Ortt has co-sponsored legislation to counter the SAFE Act before. This version, if approved, would repeal numerous key provisions of the law in Upstate New York and Long Island, including the five-year recertification requirement for pistol permits, restrictictions on the transfer of gun ownership to family members and the law's definition of an assault weapon. The latter would be replaced with a previous statutory definition.
The SAFE Act would remain intact in the five boroughs of New York City. Ortt told WBFO what may work in New York City does not outside the big city.
"A lot of people in rural New York, Upstate New York, feel that folks in New York City or in Albany don't understand their way of life," Ortt said. "It's a different culture, a different feeling towards gun ownership. And the way it was passed, in the middle of the night without any debate, I think has continued to be a very controversial and divisive issue."
Ortt added that he has yet to see any statistics which demonstrate the SAFE Act has directly contributed to any decreases in violent crime.

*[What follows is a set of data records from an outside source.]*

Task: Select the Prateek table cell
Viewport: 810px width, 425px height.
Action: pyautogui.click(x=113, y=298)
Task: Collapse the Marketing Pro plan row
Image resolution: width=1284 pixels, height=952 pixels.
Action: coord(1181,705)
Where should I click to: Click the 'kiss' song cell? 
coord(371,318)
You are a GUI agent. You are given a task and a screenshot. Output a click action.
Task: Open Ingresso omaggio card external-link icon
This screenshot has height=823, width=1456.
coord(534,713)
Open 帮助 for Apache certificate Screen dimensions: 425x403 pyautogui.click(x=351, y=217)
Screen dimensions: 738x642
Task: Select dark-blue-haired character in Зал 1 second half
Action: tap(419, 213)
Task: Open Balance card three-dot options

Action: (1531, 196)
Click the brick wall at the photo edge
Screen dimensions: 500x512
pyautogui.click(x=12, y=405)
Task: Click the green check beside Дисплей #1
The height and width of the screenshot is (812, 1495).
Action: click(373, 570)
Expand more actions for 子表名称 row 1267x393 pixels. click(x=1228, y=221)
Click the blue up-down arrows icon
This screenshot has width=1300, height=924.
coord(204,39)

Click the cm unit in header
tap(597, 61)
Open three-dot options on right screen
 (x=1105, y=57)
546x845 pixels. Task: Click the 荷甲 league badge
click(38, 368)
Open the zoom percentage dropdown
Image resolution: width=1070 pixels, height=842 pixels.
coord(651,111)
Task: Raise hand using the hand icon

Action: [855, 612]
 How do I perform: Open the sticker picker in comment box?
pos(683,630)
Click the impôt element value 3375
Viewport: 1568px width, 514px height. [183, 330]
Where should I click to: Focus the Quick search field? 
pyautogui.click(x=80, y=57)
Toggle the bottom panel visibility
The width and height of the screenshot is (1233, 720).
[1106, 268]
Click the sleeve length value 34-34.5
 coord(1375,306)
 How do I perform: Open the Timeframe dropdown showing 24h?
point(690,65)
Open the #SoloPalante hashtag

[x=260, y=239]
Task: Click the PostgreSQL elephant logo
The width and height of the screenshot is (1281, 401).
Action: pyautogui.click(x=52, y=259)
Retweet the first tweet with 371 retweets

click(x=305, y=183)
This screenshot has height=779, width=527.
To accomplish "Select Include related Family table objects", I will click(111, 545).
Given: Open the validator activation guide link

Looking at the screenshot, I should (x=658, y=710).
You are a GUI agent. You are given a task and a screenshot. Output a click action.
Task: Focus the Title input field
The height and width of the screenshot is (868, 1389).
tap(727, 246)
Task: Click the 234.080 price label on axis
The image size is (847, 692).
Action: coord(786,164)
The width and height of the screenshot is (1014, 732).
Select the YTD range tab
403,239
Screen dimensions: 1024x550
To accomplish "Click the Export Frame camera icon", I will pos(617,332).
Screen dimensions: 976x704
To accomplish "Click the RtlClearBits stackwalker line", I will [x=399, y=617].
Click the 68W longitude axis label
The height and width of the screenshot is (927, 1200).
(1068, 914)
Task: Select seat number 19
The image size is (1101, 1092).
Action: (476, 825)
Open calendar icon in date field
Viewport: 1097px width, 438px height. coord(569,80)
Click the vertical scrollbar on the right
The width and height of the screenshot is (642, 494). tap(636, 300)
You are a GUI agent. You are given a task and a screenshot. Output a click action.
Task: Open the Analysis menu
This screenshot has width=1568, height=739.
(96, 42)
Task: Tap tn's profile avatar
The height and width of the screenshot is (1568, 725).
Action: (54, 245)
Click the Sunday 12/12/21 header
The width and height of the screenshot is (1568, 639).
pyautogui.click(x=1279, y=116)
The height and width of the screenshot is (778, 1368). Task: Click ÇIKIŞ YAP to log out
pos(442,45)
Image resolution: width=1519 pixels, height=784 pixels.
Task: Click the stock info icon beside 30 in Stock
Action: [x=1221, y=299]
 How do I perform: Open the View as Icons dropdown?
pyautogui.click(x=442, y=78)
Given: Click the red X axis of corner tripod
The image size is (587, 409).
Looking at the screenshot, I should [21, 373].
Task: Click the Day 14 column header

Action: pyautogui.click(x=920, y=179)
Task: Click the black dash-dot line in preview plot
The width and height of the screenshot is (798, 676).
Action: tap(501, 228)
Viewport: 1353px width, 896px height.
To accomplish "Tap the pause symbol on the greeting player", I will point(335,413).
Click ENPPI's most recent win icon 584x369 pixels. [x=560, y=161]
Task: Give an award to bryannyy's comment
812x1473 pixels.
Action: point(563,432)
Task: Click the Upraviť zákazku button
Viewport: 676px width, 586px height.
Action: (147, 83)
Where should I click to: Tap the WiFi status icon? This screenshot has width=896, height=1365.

Lieutenant Governor Kathy Hochul, during a visit to Buffalo Thursday, was asked her opinion of the proposed legislation. She said it would be premature to comment on the just-introduced bill but did defend Governor Cuomo's SAFE Act, saying it has worked to keep guns out of the hands of people with prior violent criminal convictions and others who may not be fit to handle firearms responsibly, such as some living with mental illness.
She also says the SAFE Act has proven not to be what many passionate gun rights supporters feared it would be.
"When I think about the SAFE Act and all the concerns that were out there, the impact on local county clerks and the volume of work, all sorts of regulations, some much of that has just gone away," Hochul said. "The passage of time makes people realize they still have their guns. No one's taking their rights away. We don't intend to in the State of New York.
"We just want to have smart legislation. That's exactly what we have on the books."